You want a great example of why live debate is such a
terrible format?
Watch some of that debate. You might notice something - Knechtly doesn't actually
debate. He preaches. And here's the sad thing:
it works. He comes off as more self-assured, more convincing, and more well-read than Dillahunty, despite the fact that
none of his points actually hold up to any scrutiny. In fact,
Dillahunty calls him on this near the end of the debate, which is probably the high point of the whole farce. But it still plays
really well to the audience, because, well, Knechtly is charismatic, and his points
seem to make sense, especially if you have a Christian predisposition.
In peer review, or even just a written discussion, Knechtly would have gotten
shredded. Because in that format, baseless assertions can be called out, one by one. Arguments can be dissected in a way that the live, formal debate format just does not allow for. And if someone repeats a point that was rebutted without addressing the rebuttal,
they can be called on it. Case in point:
but it's plain to see that you're all running scared.
You know, there's a certain irony in here...

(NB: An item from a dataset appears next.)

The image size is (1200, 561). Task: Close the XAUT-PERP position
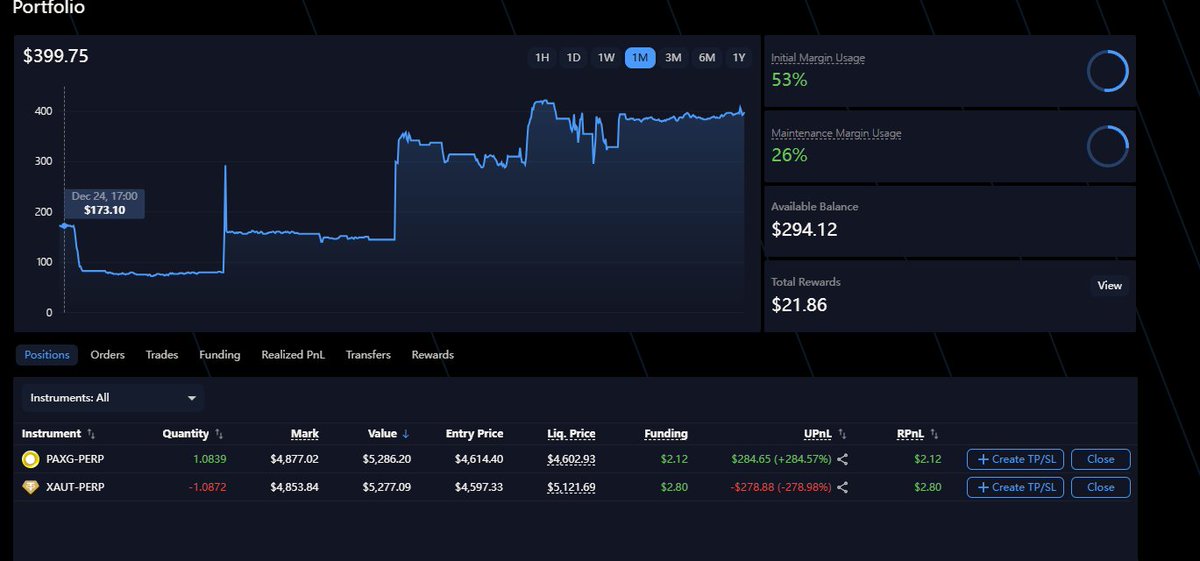coord(1100,487)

This forum is proof that no-one really gets anywhere with these topics
Yeah, it is. See, here's the thing. We've given you numerous very good reasons why:
- The debate is a bad idea as a whole
- The format could hardly be more poorly chosen
- Creation Ministries International is not worth debating with even if we were to debate this topic
- The argument that "the man on the street could judge who is really presenting the most credible arguments" is terrible
And you've pretty much hand-waved them all away (or ignored them to reiterate the same bad point again) and acted as though we were "running scared". You're repeating points that were already rebutted. I wonder if this would have been so easy to spot in a live discussion. I also wonder
why no-one really gets anywhere with these topics. Surely it couldn't be because one side just isn't listening?

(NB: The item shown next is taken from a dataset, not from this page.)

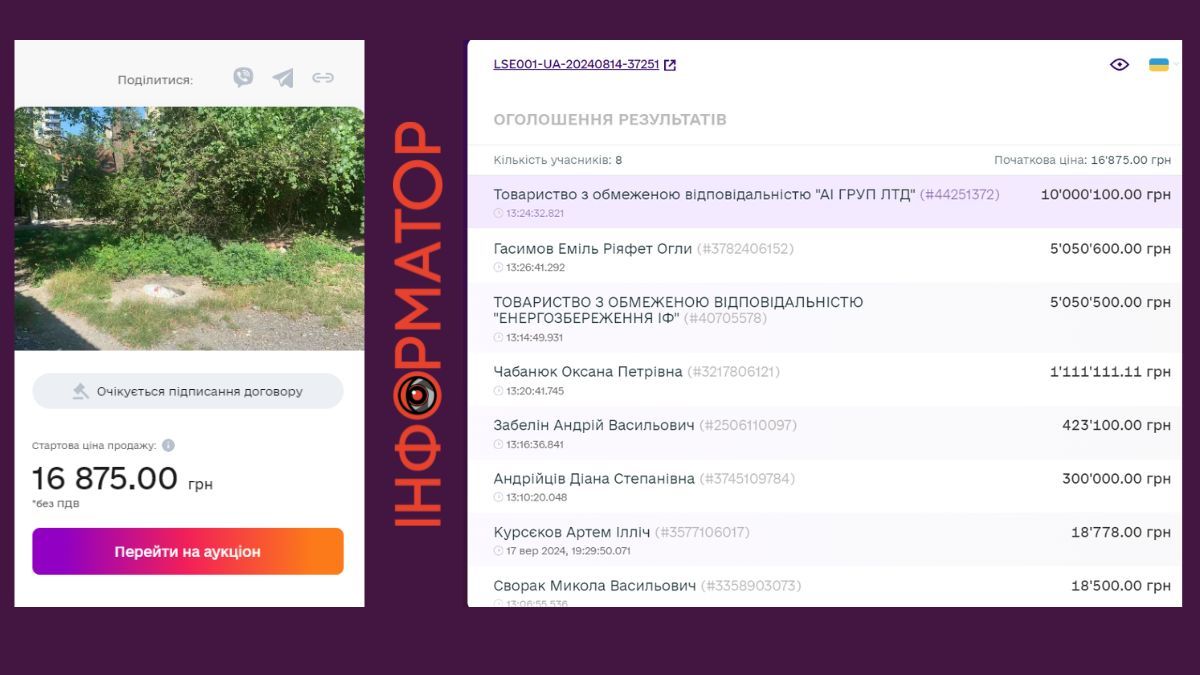
Task: Click the ЕНЕРГОЗБЕРЕЖЕННЯ ІФ bidder row
Action: pos(824,318)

Or maybe it is. I mean, in your evolution/creation on trial thread, where after one poster repeatedly claimed "mutations cannot lead to new information", I dropped something like 50 peer-reviewed papers discussing
exactly those mutations on him. What happened? A retraction, maybe moving forward from there without making the same mistake that nobody versed in the field of genetics would ever make? No. No retraction was issued, no apology made; he just left the thread and didn't come back. Or in that self-same thread, where another poster made a mistake with regards to the mutation of the peppered moth, and I pointed it out, citing the primary literature and pointing out that yes, it was in fact a novel mutation. Was an admission of mistake forthcoming? I don't know, maybe it was but he just never got around to it; the thread was locked because "general apologetics".
Scientific debate
does tend to move forward. Koonin, whose work is bastardized quite regularly on these forums, is probably not wrong when he says that we need a new evolutionary synthesis, and that new discoveries in horizontal gene transfer lead to some rather significant changes to the tree of life (this does
not mean that we throw the whole thing out for eukaryotes!). The science has moved forward significantly in the last 50 years, thanks to honest researchers trying to learn more about the world. The core of the theory is still not wrong (just like the core of newtonian mechanics is still right, despite being supplanted by relativity, because the observations are still valid), but as our understanding increases, so does our ability to reframe and correct our knowledge.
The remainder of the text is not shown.